YOUR INSTRUCTIONS. Please retype the entries below exactly as they are written.

(MATERIALS PROVIDED begins)

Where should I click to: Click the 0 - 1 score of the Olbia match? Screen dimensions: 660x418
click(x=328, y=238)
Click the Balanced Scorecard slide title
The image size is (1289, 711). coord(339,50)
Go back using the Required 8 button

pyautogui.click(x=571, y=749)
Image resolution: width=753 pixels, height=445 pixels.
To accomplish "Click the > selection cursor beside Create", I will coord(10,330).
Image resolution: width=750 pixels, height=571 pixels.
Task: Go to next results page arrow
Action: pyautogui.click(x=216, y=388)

(MATERIALS PROVIDED ends)

EXERCISE RESULT.
Where should I click to: Click the 0 - 1 score of the Olbia match? Screen dimensions: 660x418
click(x=328, y=238)
Click the Balanced Scorecard slide title
The image size is (1289, 711). coord(339,50)
Go back using the Required 8 button

pyautogui.click(x=571, y=749)
Image resolution: width=753 pixels, height=445 pixels.
To accomplish "Click the > selection cursor beside Create", I will coord(10,330).
Image resolution: width=750 pixels, height=571 pixels.
Task: Go to next results page arrow
Action: pyautogui.click(x=216, y=388)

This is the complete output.